Los Angeles

Joyce Pensato, Santa Monica Mickey, 2013, charcoal and pastel on paper, 9' 1“ x 13' 2”.

Joyce Pensato, Santa Monica Mickey, 2013, charcoal and pastel on paper, 9' 1“ x 13' 2”.

Joyce Pensato

ICA - Institute of Contemporary Art, Los Angeles

Joyce Pensato, Santa Monica Mickey, 2013, charcoal and pastel on paper, 9' 1“ x 13' 2”.

Joyce Pensato’s alliances with her cartoon subjects—icons such as Mickey, Batman, Felix the Cat, and Homer Simpson—recall the different stages we experience in our real-life relations with friends and romantic partners. Early on, there can be the awkwardness of becoming acquainted, or the obsession that accompanies a new crush. Then, as familiarity sets in, one learns every variation of the other person’s moods and expressions. In the best cases, we never grow bored with our closest companions, and they somehow continue to surprise us.

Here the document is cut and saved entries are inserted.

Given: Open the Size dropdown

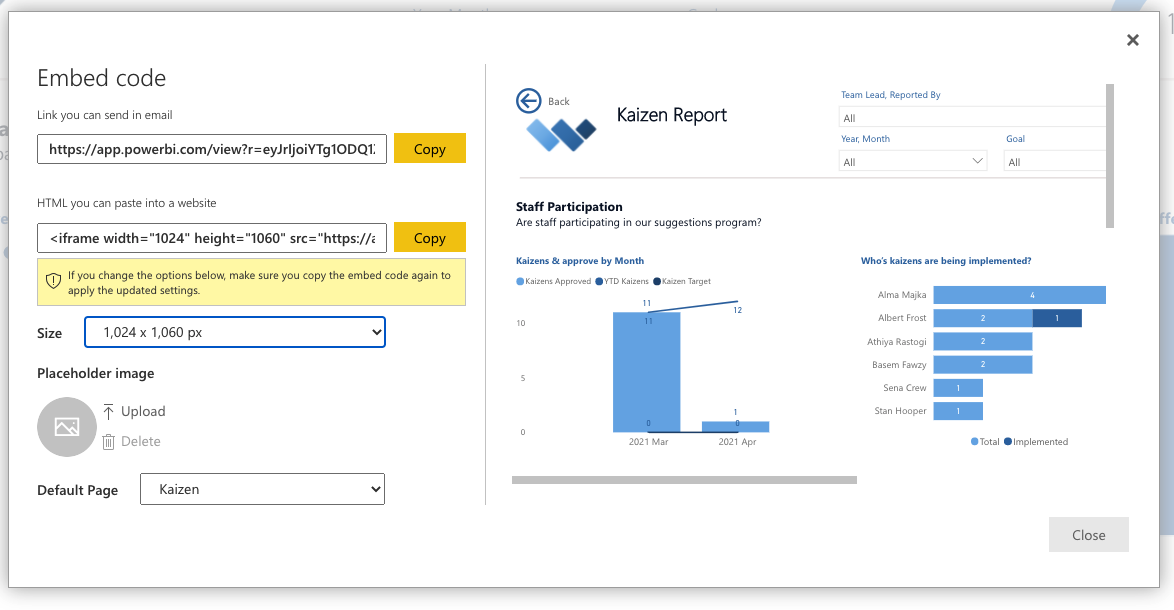Looking at the screenshot, I should pos(234,331).
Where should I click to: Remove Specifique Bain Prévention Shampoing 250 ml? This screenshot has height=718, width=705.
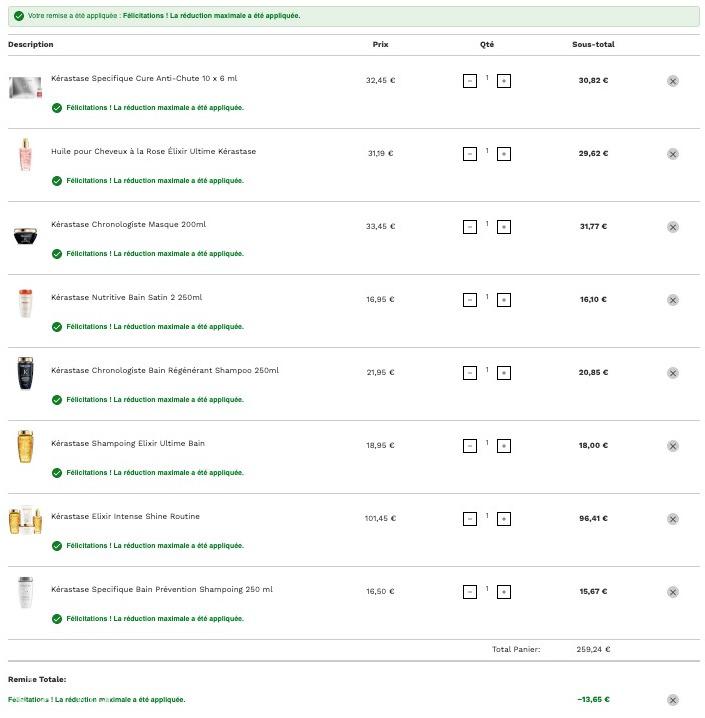pyautogui.click(x=672, y=592)
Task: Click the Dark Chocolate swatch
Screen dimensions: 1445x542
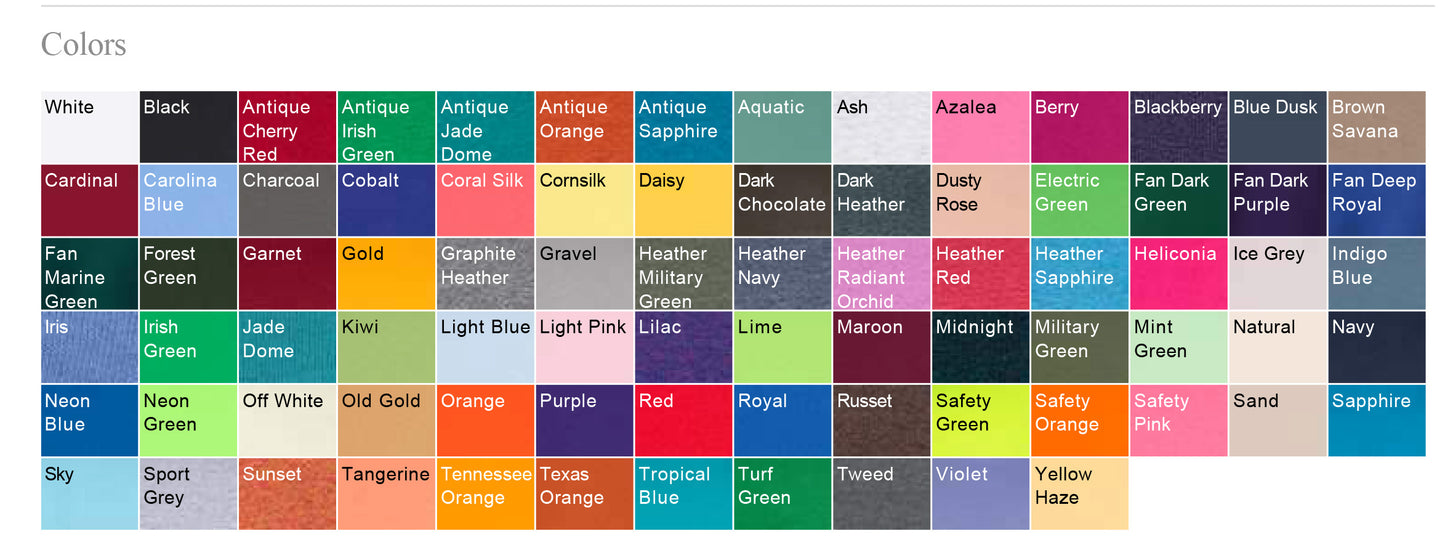Action: pos(783,200)
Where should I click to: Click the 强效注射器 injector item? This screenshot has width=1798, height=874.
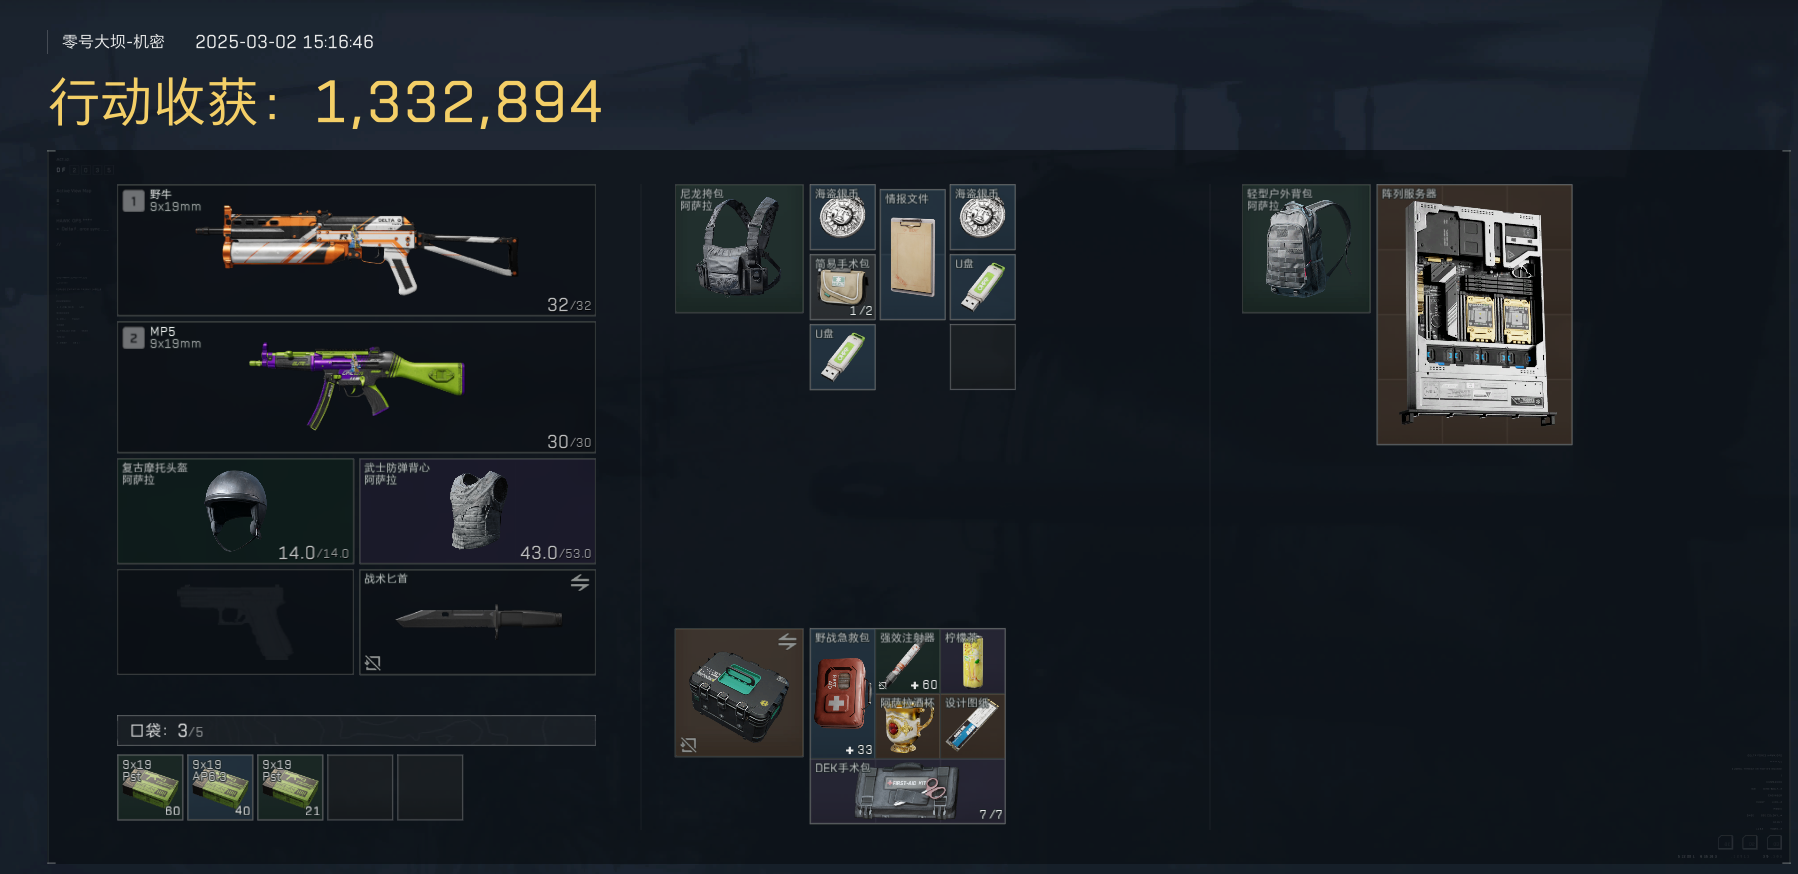click(x=907, y=661)
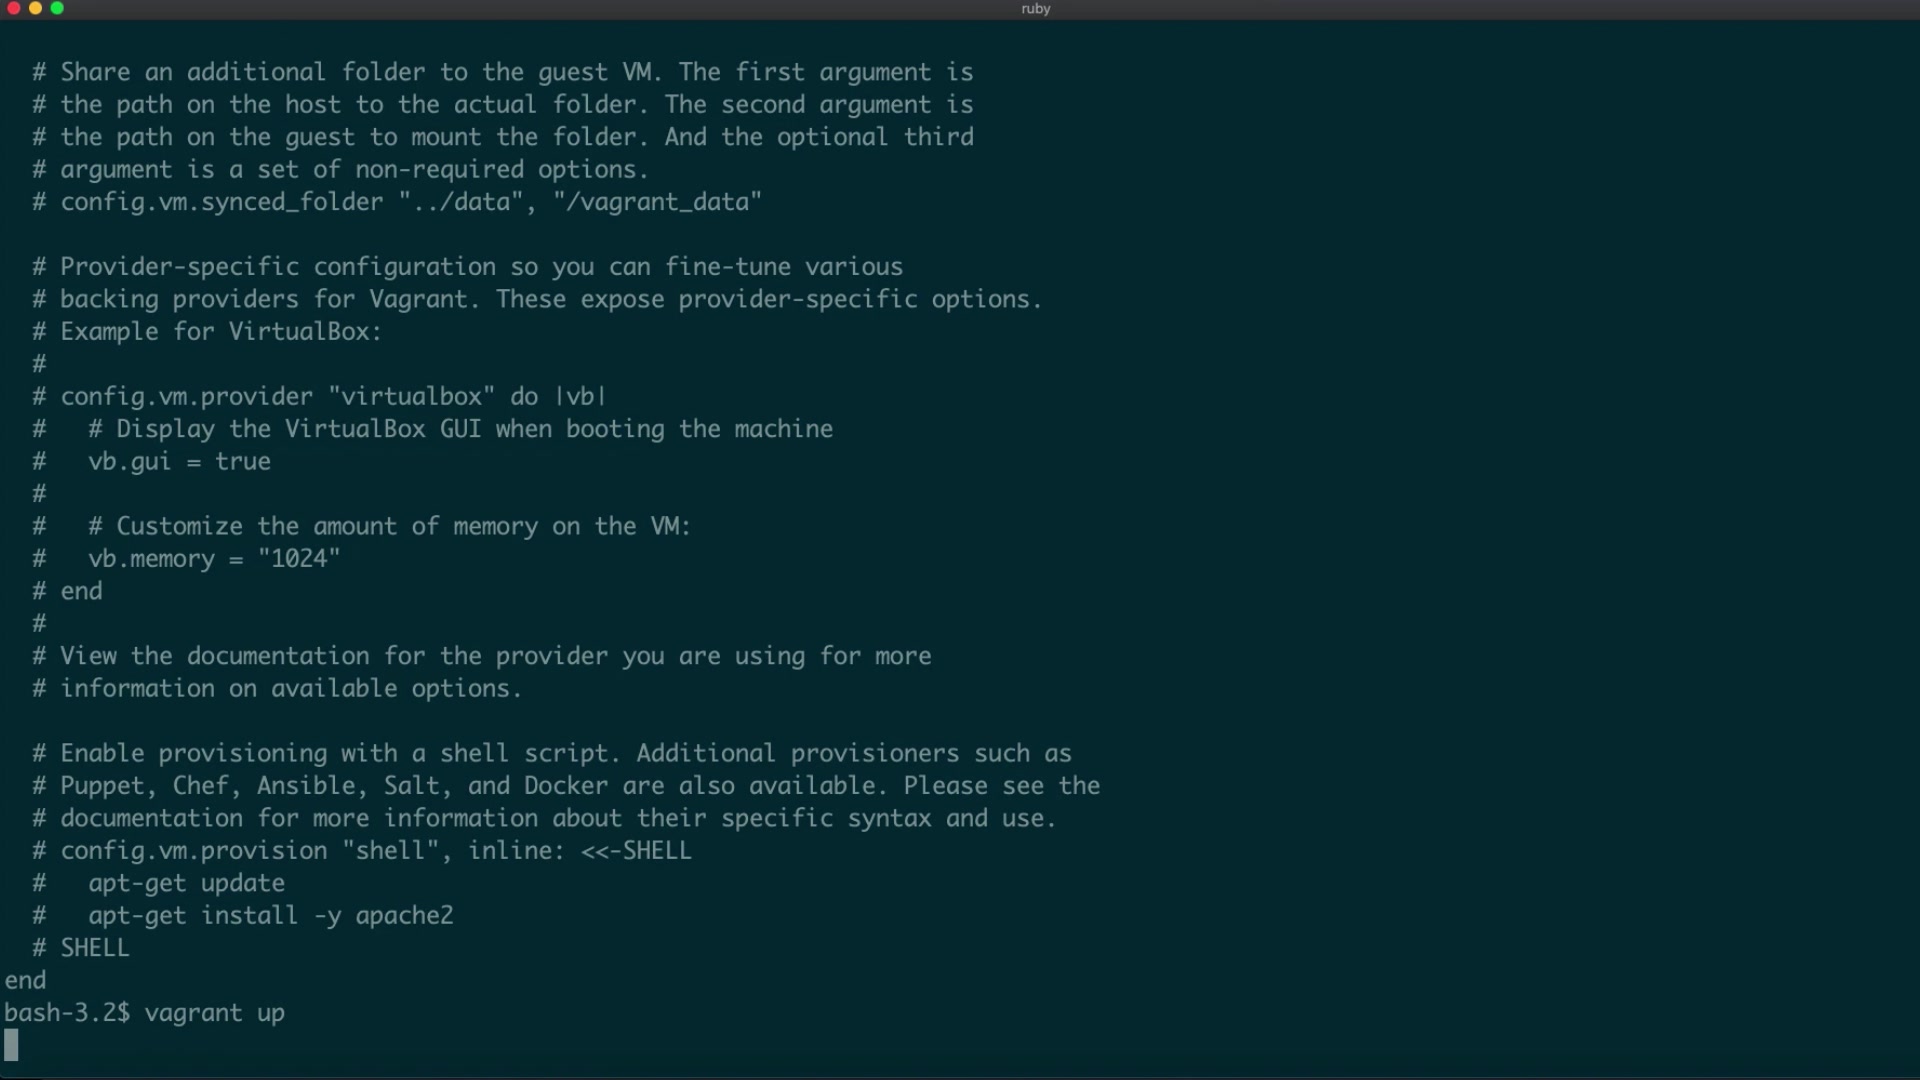Click the final "end" keyword line
This screenshot has height=1080, width=1920.
[x=25, y=980]
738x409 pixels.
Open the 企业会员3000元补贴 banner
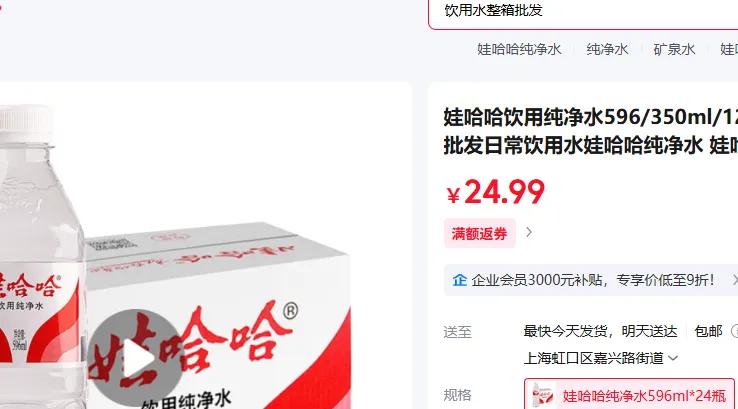[591, 280]
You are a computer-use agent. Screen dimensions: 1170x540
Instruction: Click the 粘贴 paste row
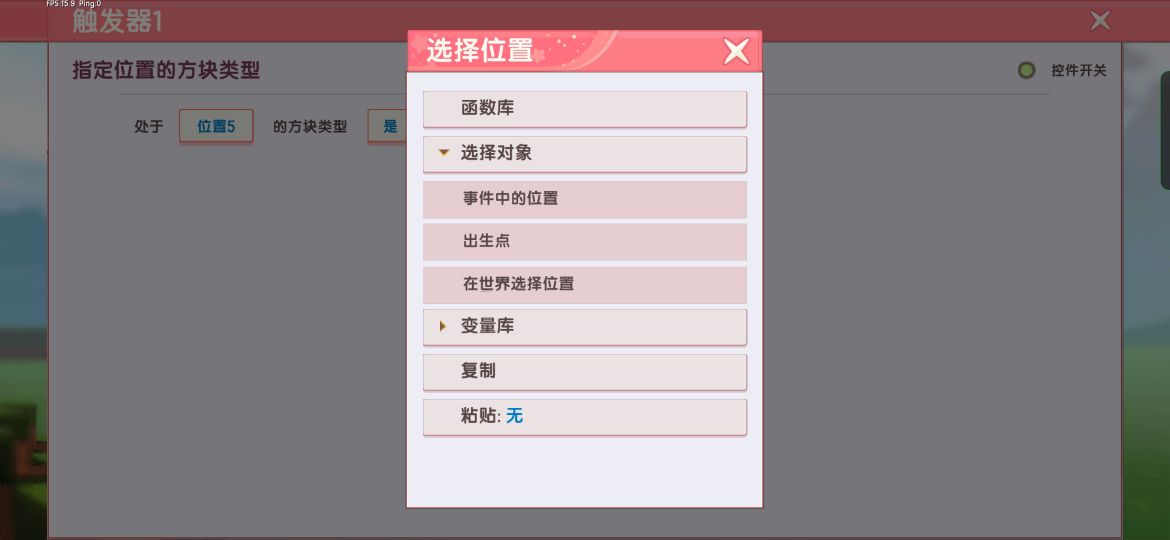pyautogui.click(x=584, y=416)
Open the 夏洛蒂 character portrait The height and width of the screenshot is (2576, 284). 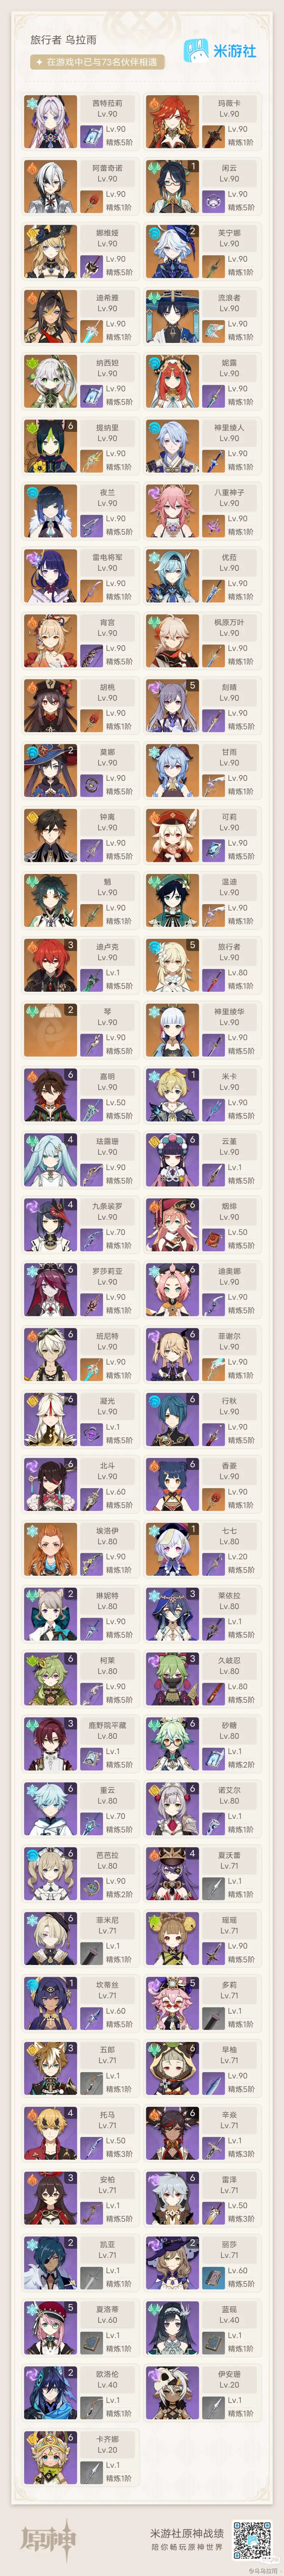point(50,2328)
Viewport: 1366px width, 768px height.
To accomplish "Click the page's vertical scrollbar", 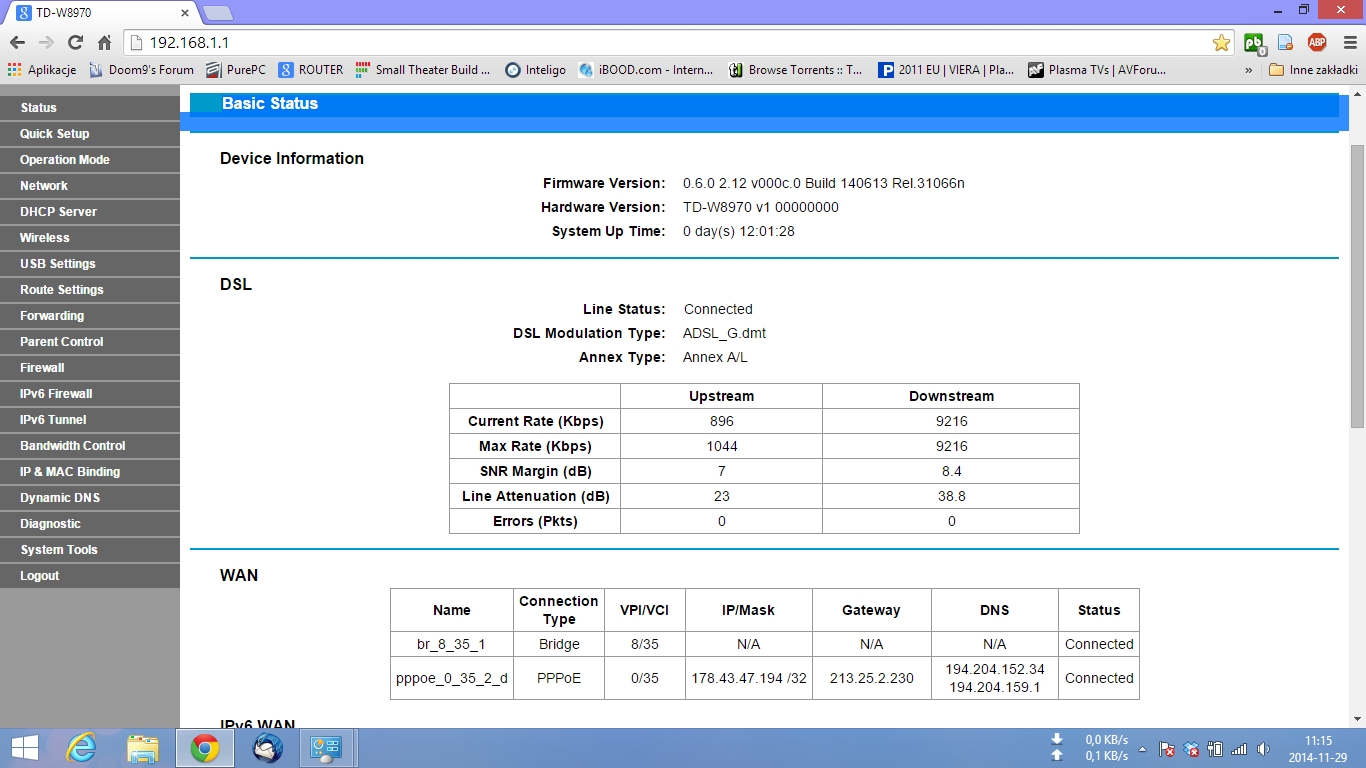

In “I KILLED KENNY,” Pensato’s one-person show at the Santa Monica Museum of Art (curated by Jeffrey Uslip and traveling to the Contemporary Art Museum St. Louis in January), one could track the artist’s evolving relationships with certain characters. One of the earliest Mickeys in the exhibition, the drawing On the Run, 1994, shows Disney’s mascot midstride, as if he were trying to escape from the paper. Rendered in charcoal, the small drawing is worn from vigorous marks and erasures. If that early Mickey appears shy and skittish, Untitled (Mickey), 1995, exudes an almost sinister self-assurance. Outlined in thick, runny brushstrokes of shiny white and black enamel and emerging from under passages of peeling paint and dirty drips, the character’s vacant eyes and messy grin evoke Jack Nicholson’s “Here’s Johnny!” face in The Shining. Move forward in time, and the energetically sketched Santa Monica Mickey, 2013—a huge drawing that filled almost an entire wall—presents our round-eared friend smiling and eager to please. It’s as if both the artist and her subject can’t believe the success they’re enjoying after so many years.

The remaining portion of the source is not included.